Trạng Trình Nguyễn Bỉnh Khiêm
(1491-1585)
Traduction par Dông Phong :
La montagne Hoành en une chaîne
Peut offrir un refuge sûr.
Contemporain de Nostradamus (1503-1566), le poète-ermite viêtnamien Nguyễn Bỉnh Khiêm, dit Trạng Trình (le Premier Docteur Trình), nous a légué, à côté de son œuvre poétique considérable*, des centaines de prophéties (sấm) que les Viêtnamiens friands de science divinatoire cherchent encore à interpréter pour expliquer les événements passés, voire l’actualité.
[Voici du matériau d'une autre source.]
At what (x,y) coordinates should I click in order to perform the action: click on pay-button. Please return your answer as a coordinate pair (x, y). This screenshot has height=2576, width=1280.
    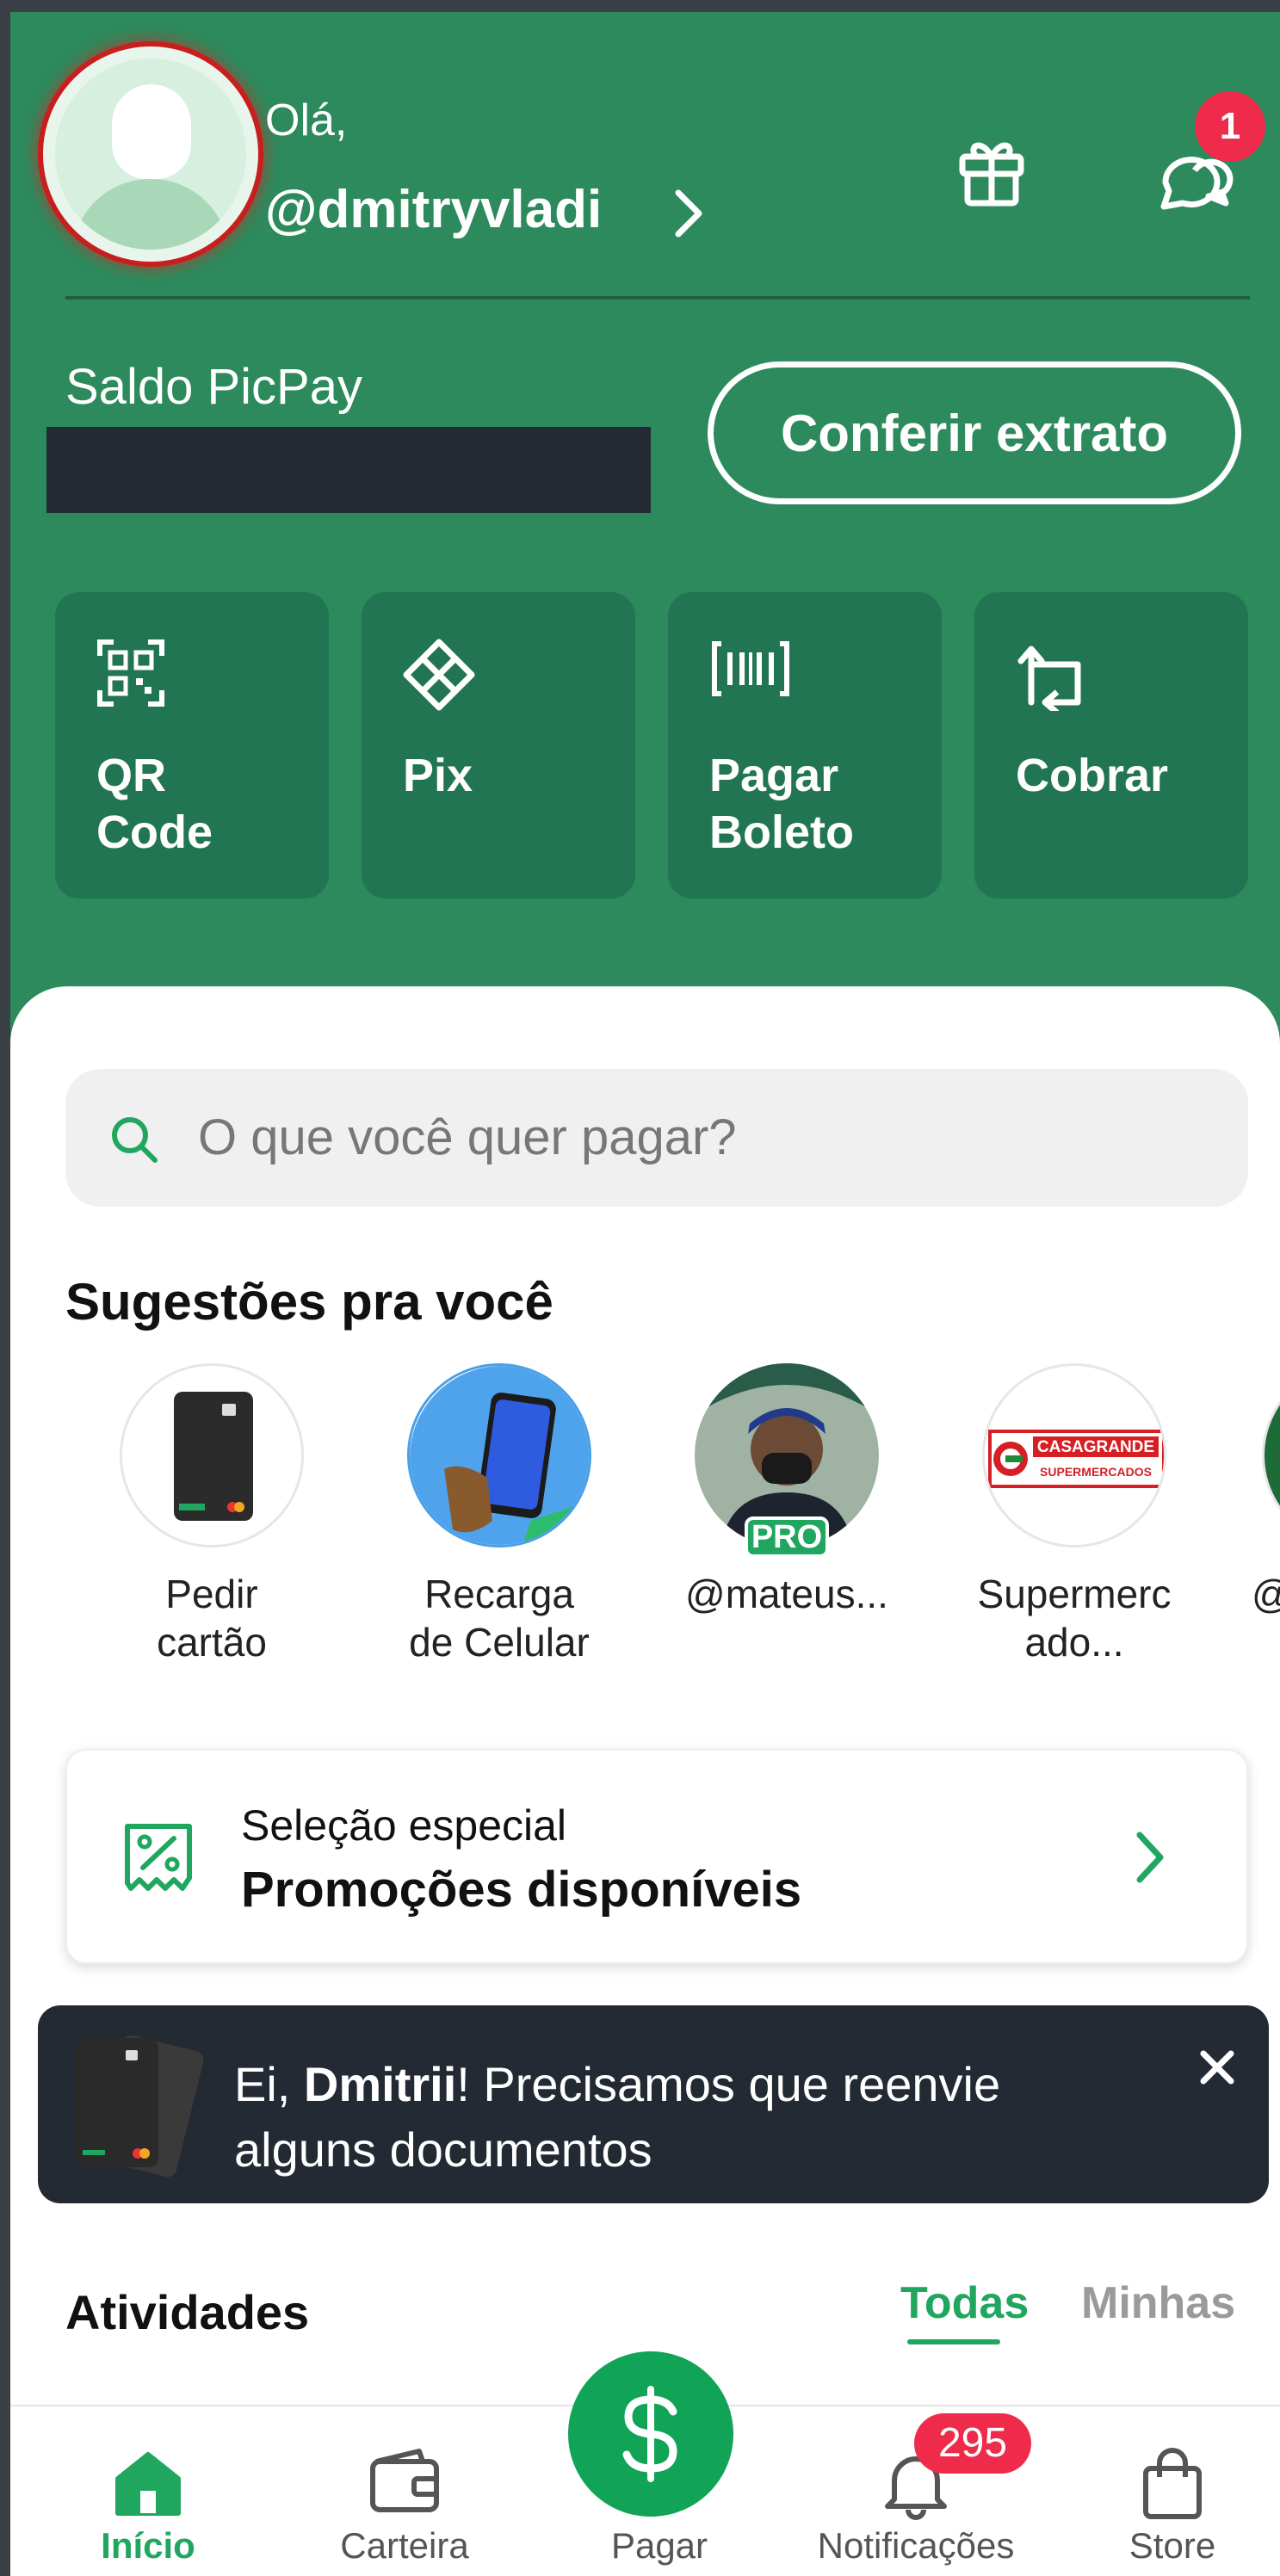
    Looking at the image, I should click on (650, 2434).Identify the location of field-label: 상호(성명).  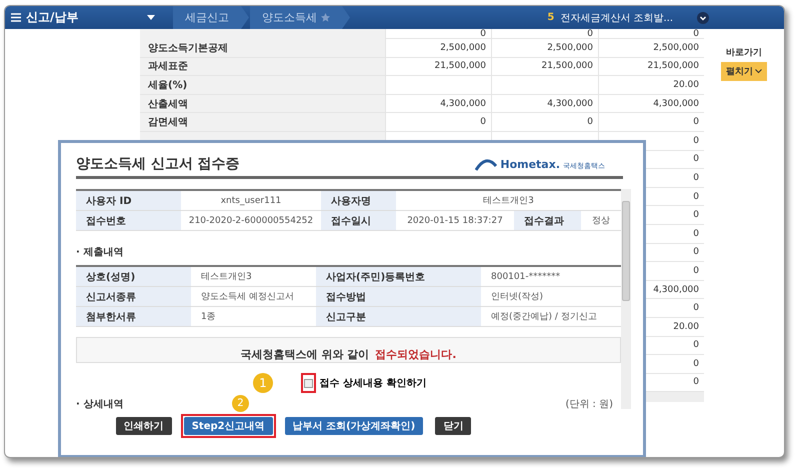
(134, 276).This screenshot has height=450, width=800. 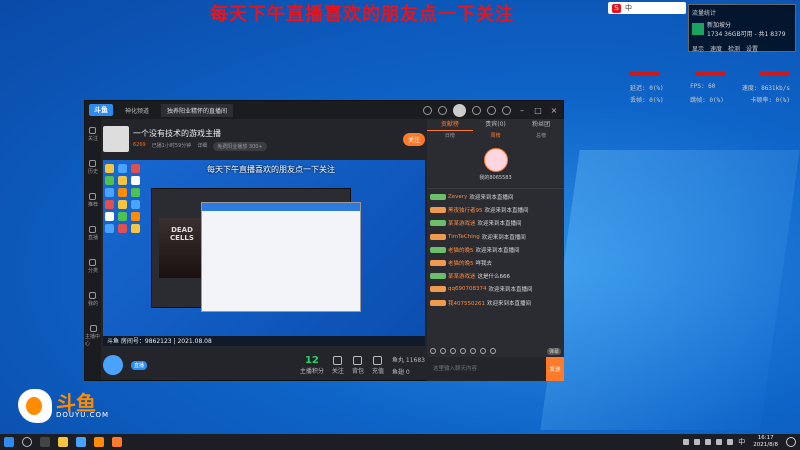 I want to click on message-icon, so click(x=442, y=110).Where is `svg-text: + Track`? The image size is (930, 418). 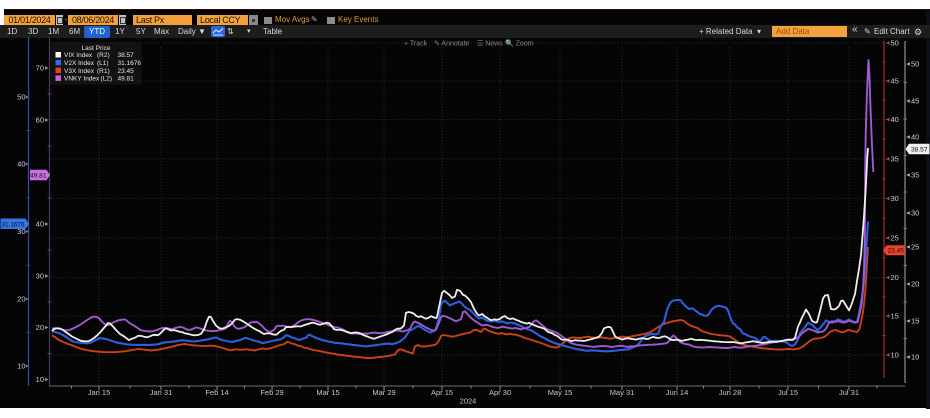
svg-text: + Track is located at coordinates (416, 44).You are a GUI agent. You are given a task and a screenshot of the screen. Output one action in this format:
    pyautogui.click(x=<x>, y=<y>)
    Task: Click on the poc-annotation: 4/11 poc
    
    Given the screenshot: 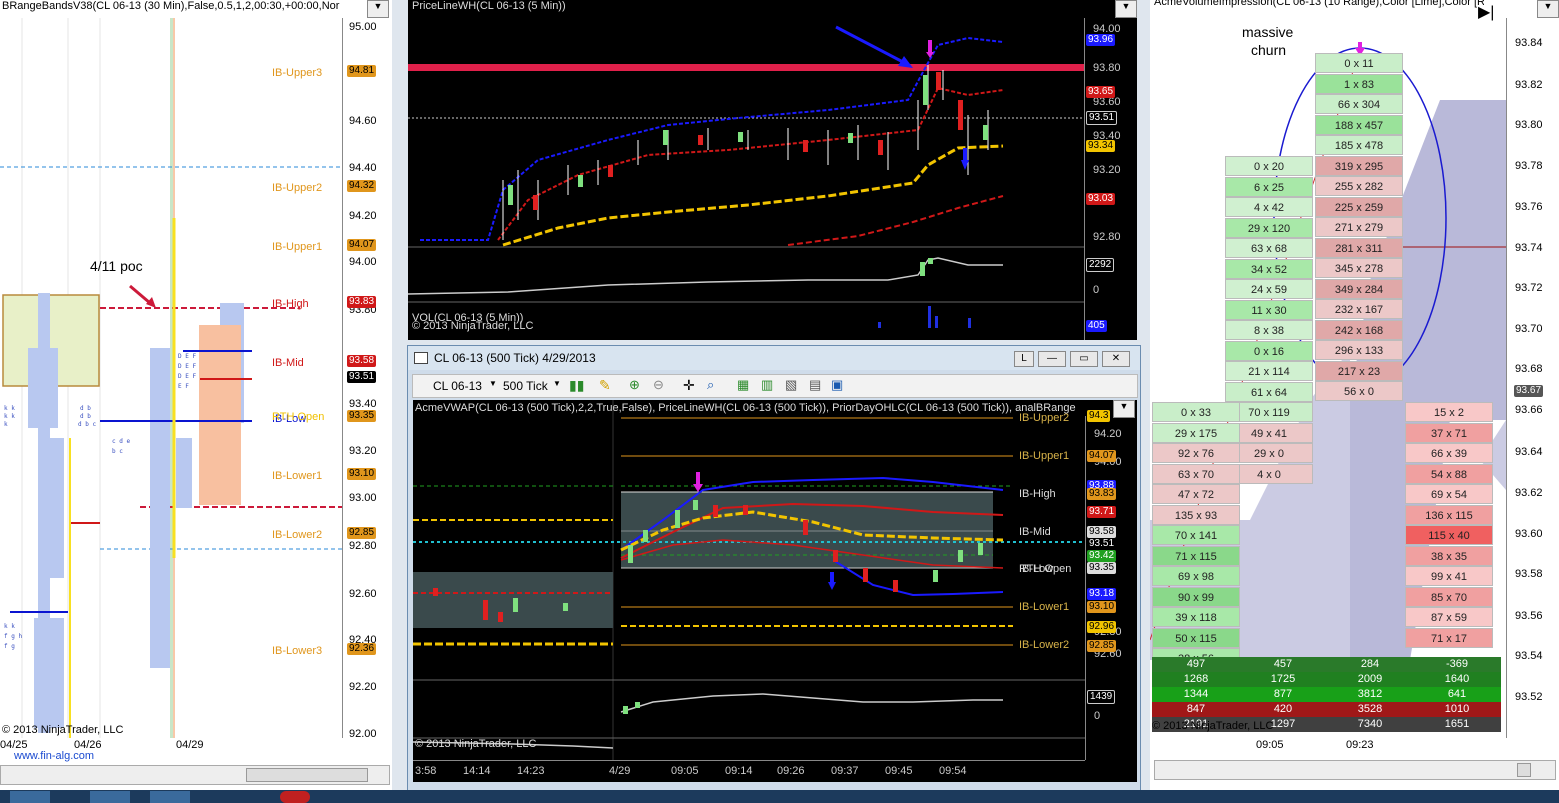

Ainsi, il est raconté que, quand Nguyễn Hoàng, l’ancêtre de la dynastie des Nguyễn (1802-1945), vint le consulter en 1558, après l’assassinat de son frère aîné Nguyễn Uông ordonné par leur beau-frère, le généralissime Trịnh Kiểm, Trạng Trình montra des fourmis rampant sur la montagne miniature qui ornait la véranda de son ermitage, et prononça les deux vers sibyllins ci-dessus. Ayant compris leur sens caché, Nguyễn Hoàng demanda à Trịnh Kiểm l’autorisation de partir comme gouverneur de la province méridionale de Thuận Hóa, qui était séparée du Tonkin par la chaîne montagneuse Hoành. Il y développera le Đàng Trong, que les Européens appelleront « Cochinchine » (le Centre Việt Nam actuel). Après de longues guerres civiles avec le Nord, ses descendants y fonderont la dynastie des Nguyễn, dont la capitale sera Huế, donnant ainsi raison à cette célèbre prophétie de Trạng Trình.
Mais bien d’autres de ses oracles ont eu des interprétations plus que douteuses, comme celui-ci actuellement :
Phú quý hồng trần mộng,
Bần cùng bạch phát sinh,
Hoa thôn đa khuyển phệ.
Les poussières rouges rêvent de richesses,
La pauvreté en découle,
Dans le village chinois beaucoup de chiens aboient.
Certains exégètes y voient cette prédiction, plus de 400 ans après : avec son fort développement économique, la Chine connaît une grande pénurie de matières premières et de pétrole, ce qui a poussé les Chinois à déclencher des conflits armés dans les archipels Hoàng Sa (Paracels) et Trường Sa (Spratleys) au large du Việt Nam, où le plateau continental est gorgé de ces précieux produits ! Fortiche, n’est-ce pas, mais y croyez-vous ?
Dông Phong
Nguyễn Bỉnh Khiêm (à droite), Victor Hugo et Sun Yat Sen, trois des « saints » vénérés par la secte syncrétiste Cao Đài.